Source data
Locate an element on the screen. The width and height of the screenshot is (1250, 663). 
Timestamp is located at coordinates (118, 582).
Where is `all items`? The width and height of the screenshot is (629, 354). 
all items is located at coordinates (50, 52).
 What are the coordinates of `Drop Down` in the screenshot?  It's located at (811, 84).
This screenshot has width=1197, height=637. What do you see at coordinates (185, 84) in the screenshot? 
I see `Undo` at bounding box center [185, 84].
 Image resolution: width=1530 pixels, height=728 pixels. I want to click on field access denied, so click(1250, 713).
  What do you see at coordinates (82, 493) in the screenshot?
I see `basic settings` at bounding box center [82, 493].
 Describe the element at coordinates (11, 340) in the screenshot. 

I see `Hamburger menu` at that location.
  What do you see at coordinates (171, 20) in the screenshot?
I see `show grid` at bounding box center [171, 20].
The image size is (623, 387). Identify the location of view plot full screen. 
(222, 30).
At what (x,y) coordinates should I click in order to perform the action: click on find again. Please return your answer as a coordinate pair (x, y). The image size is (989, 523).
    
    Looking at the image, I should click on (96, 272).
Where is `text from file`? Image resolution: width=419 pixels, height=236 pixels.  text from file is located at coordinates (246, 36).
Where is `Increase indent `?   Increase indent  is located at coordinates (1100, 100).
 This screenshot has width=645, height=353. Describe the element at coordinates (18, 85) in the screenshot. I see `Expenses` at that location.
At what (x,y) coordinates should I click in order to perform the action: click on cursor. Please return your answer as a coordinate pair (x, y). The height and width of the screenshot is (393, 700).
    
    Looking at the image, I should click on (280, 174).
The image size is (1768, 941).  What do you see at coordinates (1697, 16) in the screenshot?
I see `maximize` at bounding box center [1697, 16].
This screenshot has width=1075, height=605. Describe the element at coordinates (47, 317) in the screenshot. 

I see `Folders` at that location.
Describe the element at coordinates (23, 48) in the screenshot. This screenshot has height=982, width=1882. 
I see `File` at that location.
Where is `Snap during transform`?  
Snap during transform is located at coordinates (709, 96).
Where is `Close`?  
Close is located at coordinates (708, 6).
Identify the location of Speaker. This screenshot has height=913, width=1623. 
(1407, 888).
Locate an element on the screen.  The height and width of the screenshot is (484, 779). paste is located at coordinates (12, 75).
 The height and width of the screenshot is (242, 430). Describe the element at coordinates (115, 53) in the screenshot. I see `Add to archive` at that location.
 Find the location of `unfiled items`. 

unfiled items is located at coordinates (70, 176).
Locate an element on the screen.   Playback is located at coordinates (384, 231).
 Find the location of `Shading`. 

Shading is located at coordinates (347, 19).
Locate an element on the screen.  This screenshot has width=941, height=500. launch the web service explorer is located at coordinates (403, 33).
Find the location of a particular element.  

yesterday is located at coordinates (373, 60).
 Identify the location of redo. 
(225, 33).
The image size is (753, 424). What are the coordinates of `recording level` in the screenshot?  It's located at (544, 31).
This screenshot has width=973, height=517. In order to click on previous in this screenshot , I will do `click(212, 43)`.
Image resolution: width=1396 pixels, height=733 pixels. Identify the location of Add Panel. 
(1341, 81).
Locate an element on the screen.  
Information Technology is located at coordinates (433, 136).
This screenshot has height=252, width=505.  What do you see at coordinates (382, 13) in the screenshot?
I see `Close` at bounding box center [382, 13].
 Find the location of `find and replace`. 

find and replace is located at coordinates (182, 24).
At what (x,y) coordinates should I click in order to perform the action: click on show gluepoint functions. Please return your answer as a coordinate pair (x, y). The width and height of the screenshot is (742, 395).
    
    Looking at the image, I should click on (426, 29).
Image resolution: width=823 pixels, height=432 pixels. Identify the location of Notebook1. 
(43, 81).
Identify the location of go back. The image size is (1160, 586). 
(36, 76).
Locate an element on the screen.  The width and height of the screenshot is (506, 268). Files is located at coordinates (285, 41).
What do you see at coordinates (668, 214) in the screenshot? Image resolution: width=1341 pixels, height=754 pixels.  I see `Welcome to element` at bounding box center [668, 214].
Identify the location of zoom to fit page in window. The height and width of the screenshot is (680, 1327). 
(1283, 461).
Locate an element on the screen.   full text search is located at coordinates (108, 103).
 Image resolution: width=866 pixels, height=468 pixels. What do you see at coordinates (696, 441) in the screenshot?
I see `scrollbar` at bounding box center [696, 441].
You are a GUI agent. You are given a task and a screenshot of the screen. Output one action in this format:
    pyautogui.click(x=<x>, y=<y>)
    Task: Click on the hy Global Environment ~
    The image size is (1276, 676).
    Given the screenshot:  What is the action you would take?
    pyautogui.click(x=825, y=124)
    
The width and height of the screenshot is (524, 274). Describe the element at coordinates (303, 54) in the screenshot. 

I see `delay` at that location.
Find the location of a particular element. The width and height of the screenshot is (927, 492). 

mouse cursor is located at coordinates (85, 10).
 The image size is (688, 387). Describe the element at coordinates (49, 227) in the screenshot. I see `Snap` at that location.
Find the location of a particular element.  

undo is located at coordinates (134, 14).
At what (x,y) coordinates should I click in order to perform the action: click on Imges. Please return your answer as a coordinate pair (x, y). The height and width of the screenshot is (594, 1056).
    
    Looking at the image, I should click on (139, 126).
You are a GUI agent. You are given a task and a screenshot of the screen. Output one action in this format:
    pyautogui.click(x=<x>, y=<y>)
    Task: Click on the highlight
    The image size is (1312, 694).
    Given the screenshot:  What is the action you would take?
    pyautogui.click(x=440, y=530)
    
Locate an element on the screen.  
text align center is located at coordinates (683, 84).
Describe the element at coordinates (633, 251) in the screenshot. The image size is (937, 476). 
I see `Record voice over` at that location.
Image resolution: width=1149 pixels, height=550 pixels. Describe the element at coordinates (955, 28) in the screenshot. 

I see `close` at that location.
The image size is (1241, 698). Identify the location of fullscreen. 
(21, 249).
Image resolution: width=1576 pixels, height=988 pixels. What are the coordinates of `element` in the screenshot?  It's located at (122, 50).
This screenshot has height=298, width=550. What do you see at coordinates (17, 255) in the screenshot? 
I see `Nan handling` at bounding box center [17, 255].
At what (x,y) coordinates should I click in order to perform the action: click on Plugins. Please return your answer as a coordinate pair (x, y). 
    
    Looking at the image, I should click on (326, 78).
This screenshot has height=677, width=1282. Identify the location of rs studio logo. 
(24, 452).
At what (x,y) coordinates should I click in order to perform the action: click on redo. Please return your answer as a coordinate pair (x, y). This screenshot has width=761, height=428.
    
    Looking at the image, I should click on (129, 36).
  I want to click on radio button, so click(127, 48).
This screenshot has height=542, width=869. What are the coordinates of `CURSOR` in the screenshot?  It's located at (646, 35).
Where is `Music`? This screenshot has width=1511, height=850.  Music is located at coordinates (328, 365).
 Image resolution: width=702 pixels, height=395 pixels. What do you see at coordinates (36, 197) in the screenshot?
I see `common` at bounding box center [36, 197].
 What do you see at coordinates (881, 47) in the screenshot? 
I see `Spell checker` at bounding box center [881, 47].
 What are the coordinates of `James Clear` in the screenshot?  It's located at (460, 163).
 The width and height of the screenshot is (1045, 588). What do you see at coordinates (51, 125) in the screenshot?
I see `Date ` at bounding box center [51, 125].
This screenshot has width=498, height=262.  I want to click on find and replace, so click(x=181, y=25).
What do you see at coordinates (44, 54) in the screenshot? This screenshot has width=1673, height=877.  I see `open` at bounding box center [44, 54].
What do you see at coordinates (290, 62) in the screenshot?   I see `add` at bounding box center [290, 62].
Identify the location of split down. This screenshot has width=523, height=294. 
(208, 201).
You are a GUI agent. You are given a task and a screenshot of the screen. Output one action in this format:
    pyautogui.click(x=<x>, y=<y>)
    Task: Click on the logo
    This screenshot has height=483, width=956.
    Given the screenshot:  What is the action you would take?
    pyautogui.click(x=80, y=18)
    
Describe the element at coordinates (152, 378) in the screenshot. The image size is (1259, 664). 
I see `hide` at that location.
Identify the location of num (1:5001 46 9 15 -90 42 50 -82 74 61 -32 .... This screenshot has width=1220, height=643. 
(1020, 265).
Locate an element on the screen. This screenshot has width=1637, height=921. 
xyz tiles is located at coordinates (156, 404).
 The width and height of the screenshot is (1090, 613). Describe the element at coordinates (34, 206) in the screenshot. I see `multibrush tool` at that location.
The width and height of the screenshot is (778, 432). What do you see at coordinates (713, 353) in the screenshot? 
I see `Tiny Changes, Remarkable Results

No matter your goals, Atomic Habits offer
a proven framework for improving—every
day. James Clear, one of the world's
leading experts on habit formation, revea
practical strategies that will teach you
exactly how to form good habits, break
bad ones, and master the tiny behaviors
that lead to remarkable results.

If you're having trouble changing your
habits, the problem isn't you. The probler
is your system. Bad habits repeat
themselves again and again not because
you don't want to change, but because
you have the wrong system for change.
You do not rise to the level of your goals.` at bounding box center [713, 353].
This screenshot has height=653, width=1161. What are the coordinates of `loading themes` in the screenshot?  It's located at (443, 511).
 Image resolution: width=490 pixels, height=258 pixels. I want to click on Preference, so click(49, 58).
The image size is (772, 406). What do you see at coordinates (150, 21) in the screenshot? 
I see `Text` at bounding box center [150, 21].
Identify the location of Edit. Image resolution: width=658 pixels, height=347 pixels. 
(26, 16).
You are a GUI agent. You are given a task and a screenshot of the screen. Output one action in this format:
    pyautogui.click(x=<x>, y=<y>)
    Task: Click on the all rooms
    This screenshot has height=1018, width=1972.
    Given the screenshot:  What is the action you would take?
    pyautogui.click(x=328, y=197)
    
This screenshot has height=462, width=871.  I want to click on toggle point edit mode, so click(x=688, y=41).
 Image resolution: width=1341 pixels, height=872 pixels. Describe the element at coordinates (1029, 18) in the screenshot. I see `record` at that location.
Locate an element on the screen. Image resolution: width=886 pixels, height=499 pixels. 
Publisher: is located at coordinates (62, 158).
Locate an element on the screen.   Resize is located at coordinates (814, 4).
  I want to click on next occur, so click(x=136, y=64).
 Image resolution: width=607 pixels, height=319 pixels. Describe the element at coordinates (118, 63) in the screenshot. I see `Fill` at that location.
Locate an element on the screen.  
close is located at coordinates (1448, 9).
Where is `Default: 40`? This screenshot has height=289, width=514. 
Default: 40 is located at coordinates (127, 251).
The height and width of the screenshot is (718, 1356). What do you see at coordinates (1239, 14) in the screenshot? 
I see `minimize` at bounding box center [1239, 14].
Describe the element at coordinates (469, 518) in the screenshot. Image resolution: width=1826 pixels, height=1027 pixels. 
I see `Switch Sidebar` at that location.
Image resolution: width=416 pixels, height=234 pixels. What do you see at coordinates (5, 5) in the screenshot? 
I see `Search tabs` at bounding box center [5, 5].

PROBLEM STATEMENT: Copy out the material word for word, beginning with the line that contains "This screenshot has width=498, height=262." and continuing through the line that contains "You do not rise", with both of those lines included.

RESULT:
This screenshot has width=498, height=262.  I want to click on find and replace, so click(x=181, y=25).
What do you see at coordinates (44, 54) in the screenshot? This screenshot has width=1673, height=877.  I see `open` at bounding box center [44, 54].
What do you see at coordinates (290, 62) in the screenshot?   I see `add` at bounding box center [290, 62].
Identify the location of split down. This screenshot has width=523, height=294. 
(208, 201).
You are a GUI agent. You are given a task and a screenshot of the screen. Output one action in this format:
    pyautogui.click(x=<x>, y=<y>)
    Task: Click on the logo
    This screenshot has height=483, width=956.
    Given the screenshot:  What is the action you would take?
    pyautogui.click(x=80, y=18)
    
Describe the element at coordinates (152, 378) in the screenshot. The image size is (1259, 664). 
I see `hide` at that location.
Identify the location of num (1:5001 46 9 15 -90 42 50 -82 74 61 -32 .... This screenshot has width=1220, height=643. 
(1020, 265).
Locate an element on the screen. This screenshot has width=1637, height=921. 
xyz tiles is located at coordinates (156, 404).
 The width and height of the screenshot is (1090, 613). Describe the element at coordinates (34, 206) in the screenshot. I see `multibrush tool` at that location.
The width and height of the screenshot is (778, 432). What do you see at coordinates (713, 353) in the screenshot? 
I see `Tiny Changes, Remarkable Results

No matter your goals, Atomic Habits offer
a proven framework for improving—every
day. James Clear, one of the world's
leading experts on habit formation, revea
practical strategies that will teach you
exactly how to form good habits, break
bad ones, and master the tiny behaviors
that lead to remarkable results.

If you're having trouble changing your
habits, the problem isn't you. The probler
is your system. Bad habits repeat
themselves again and again not because
you don't want to change, but because
you have the wrong system for change.
You do not rise to the level of your goals.` at bounding box center [713, 353].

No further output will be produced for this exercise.